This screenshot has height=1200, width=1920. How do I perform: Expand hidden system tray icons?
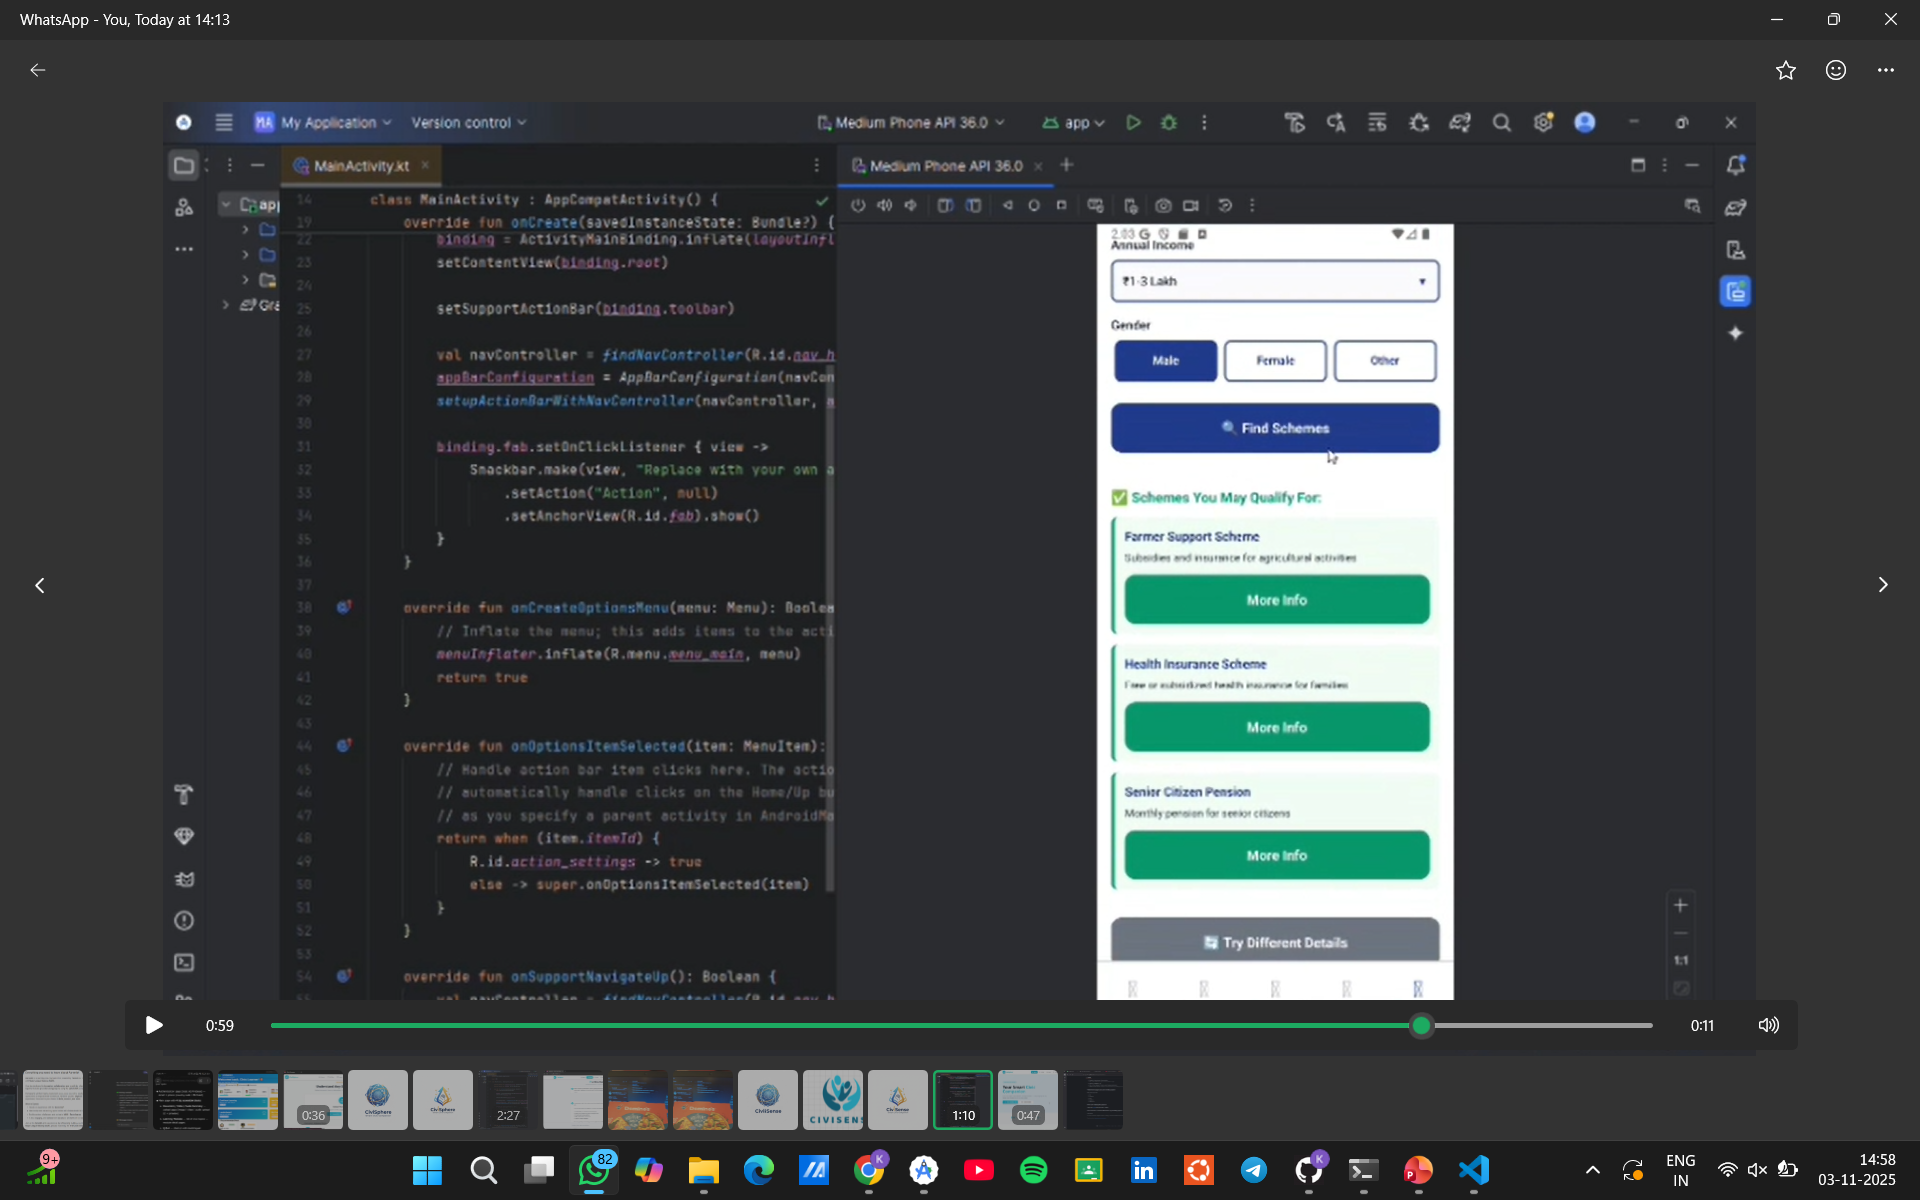1593,1170
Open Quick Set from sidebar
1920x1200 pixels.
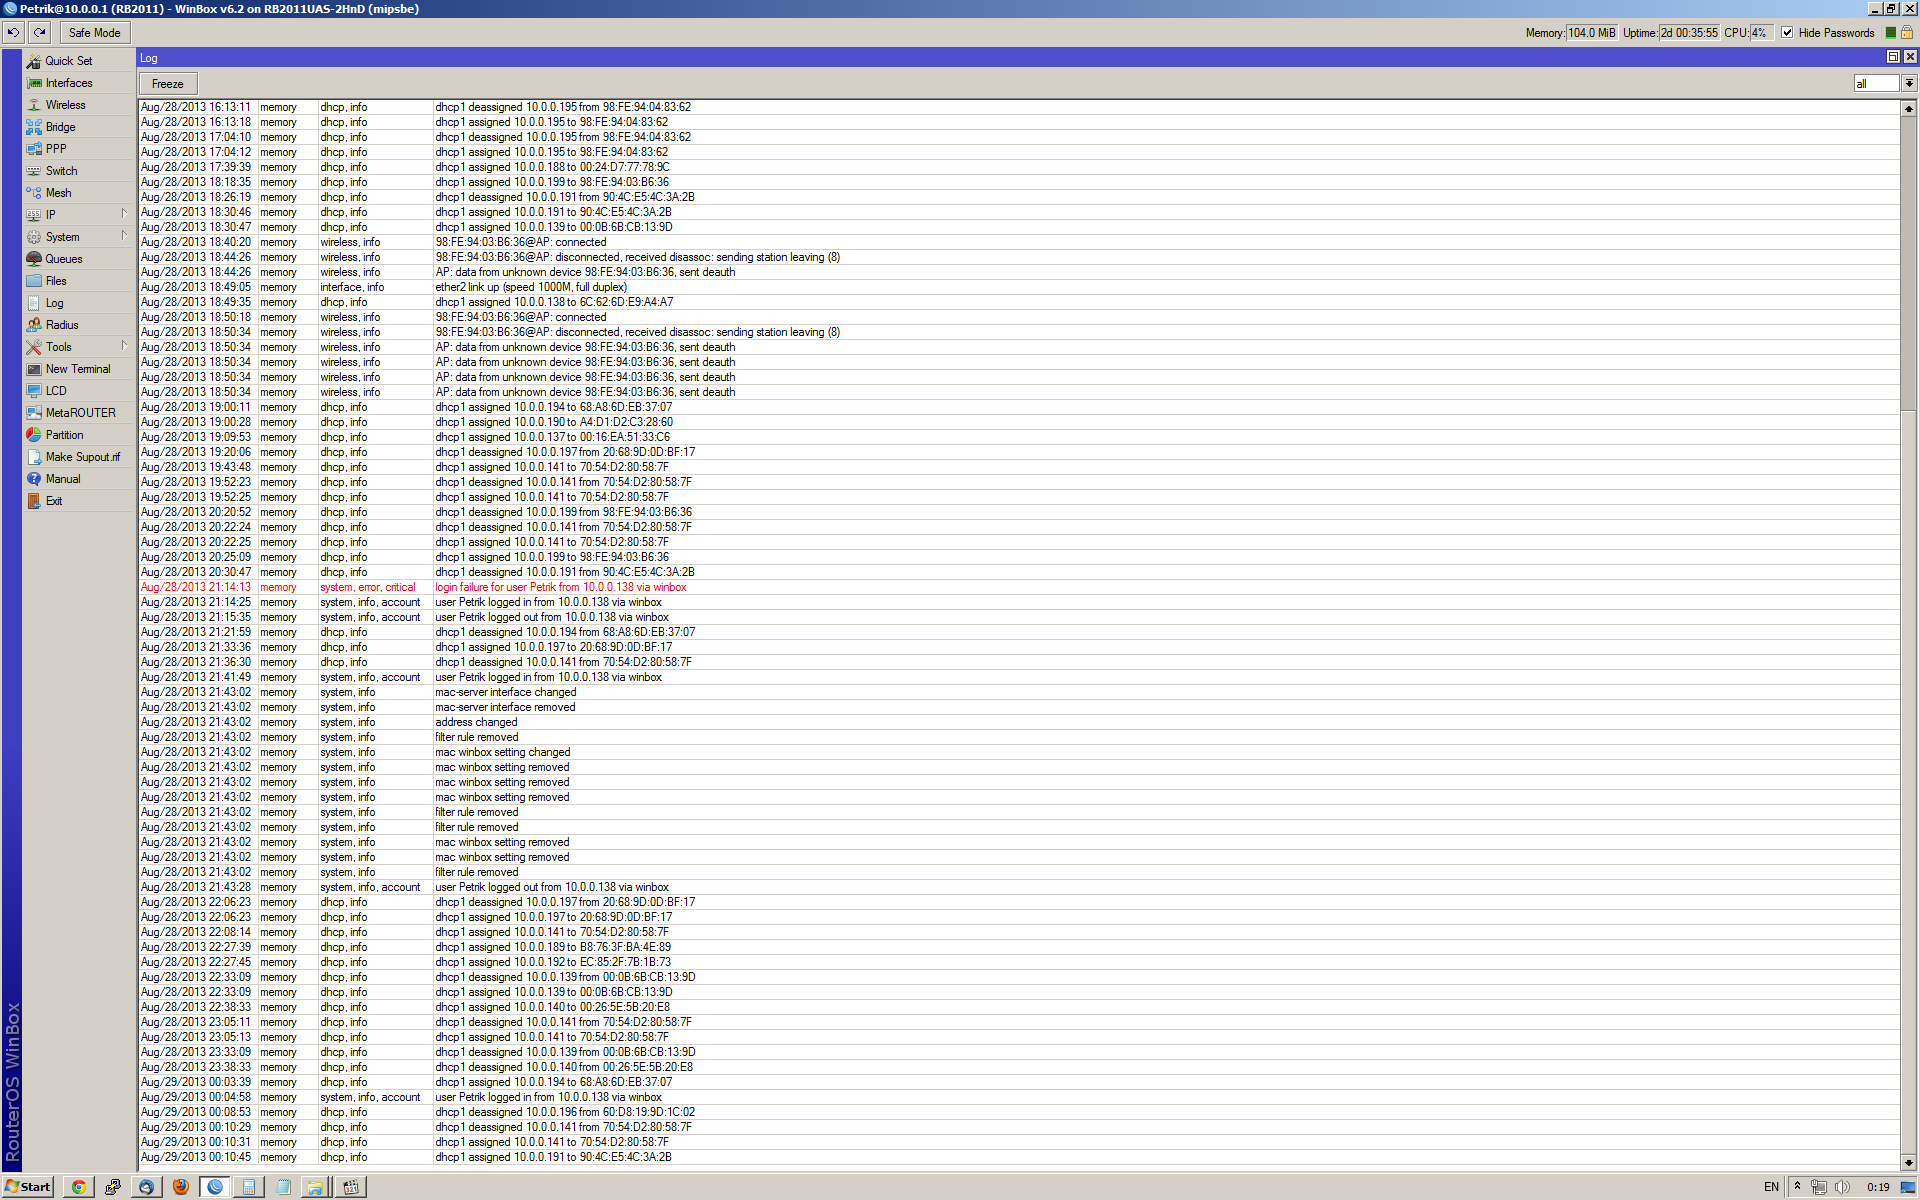click(67, 61)
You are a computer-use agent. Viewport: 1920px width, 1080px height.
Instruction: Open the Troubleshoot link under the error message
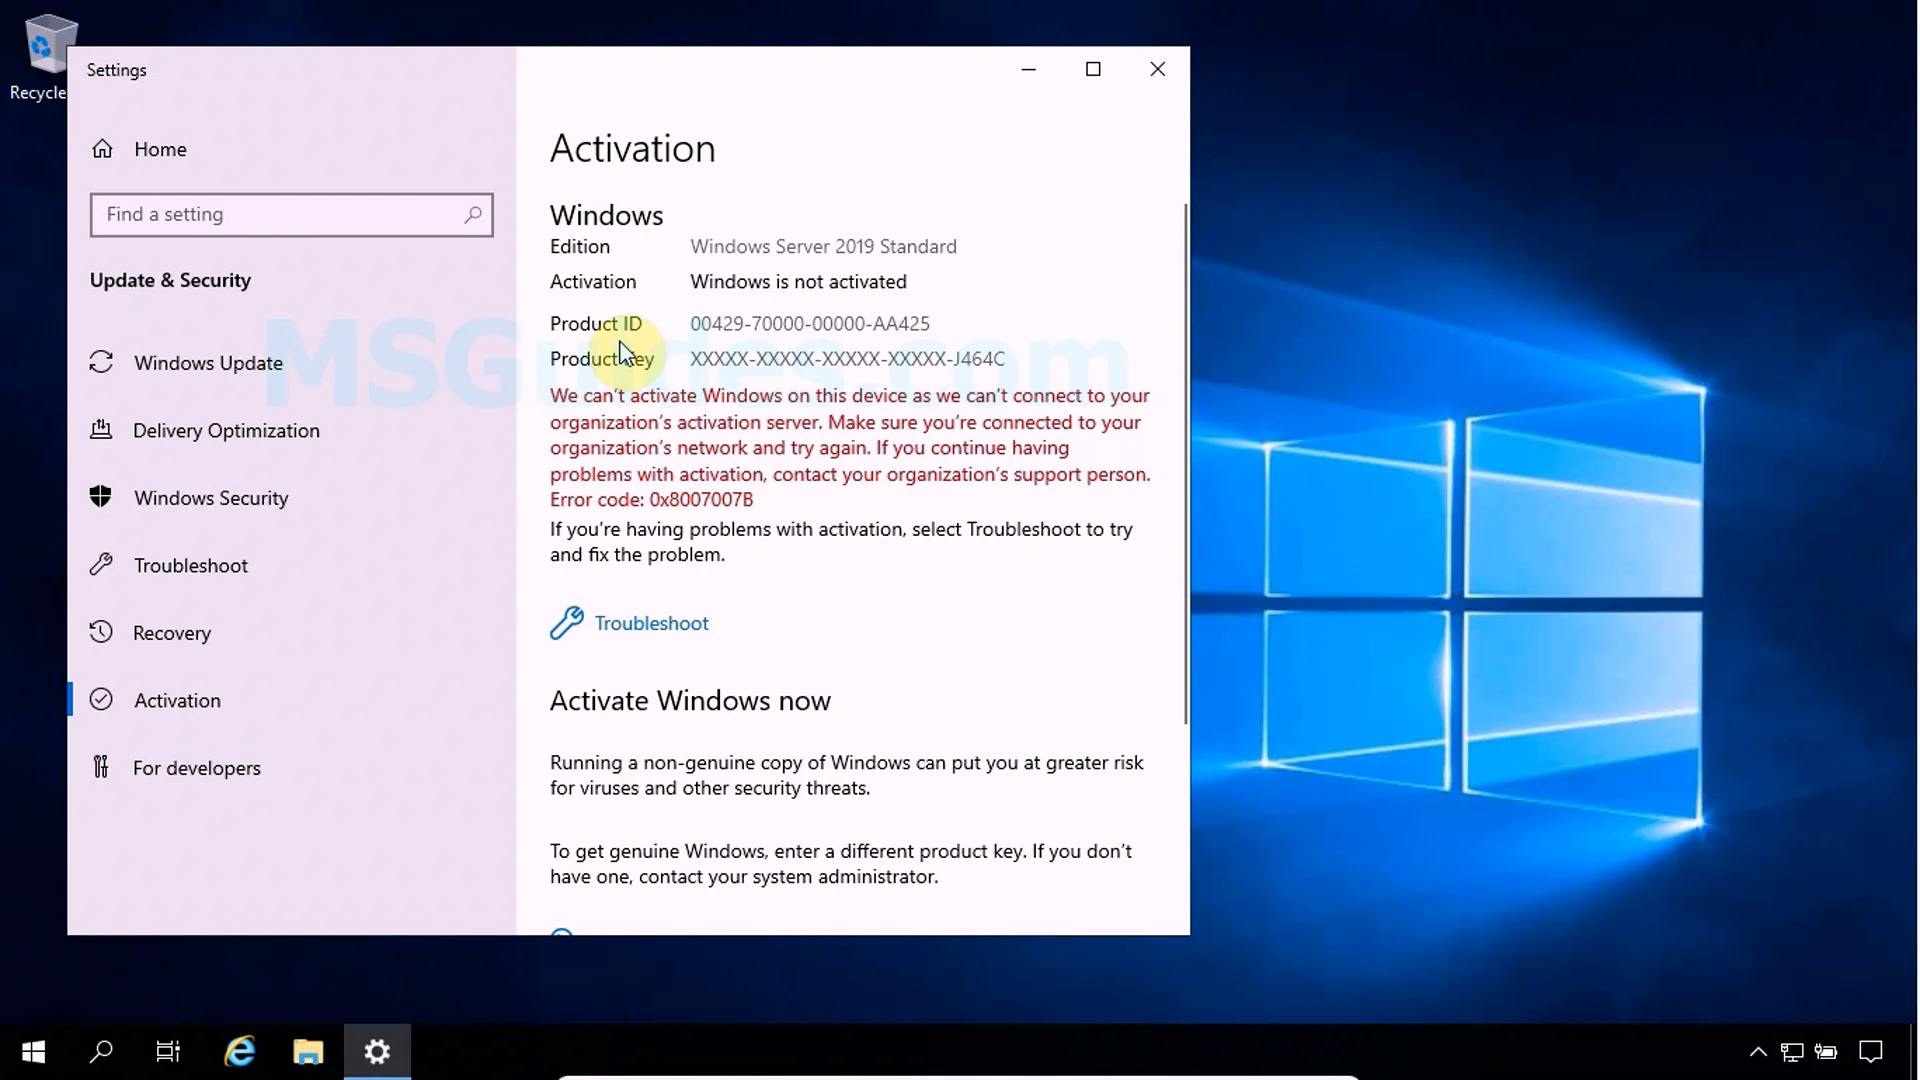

=====

= TASK DESCRIPTION =
What you give back should be exactly the lines from the top of the data above down to and including the line with "You are a computer-use", minus any pictures.

= WRITTEN REPLY =
This screenshot has height=1200, width=1920. How do I perform: Expand hidden system tray icons?
1593,1170
Open Quick Set from sidebar
1920x1200 pixels.
click(67, 61)
You are a computer-use agent. Viewport: 1920px width, 1080px height.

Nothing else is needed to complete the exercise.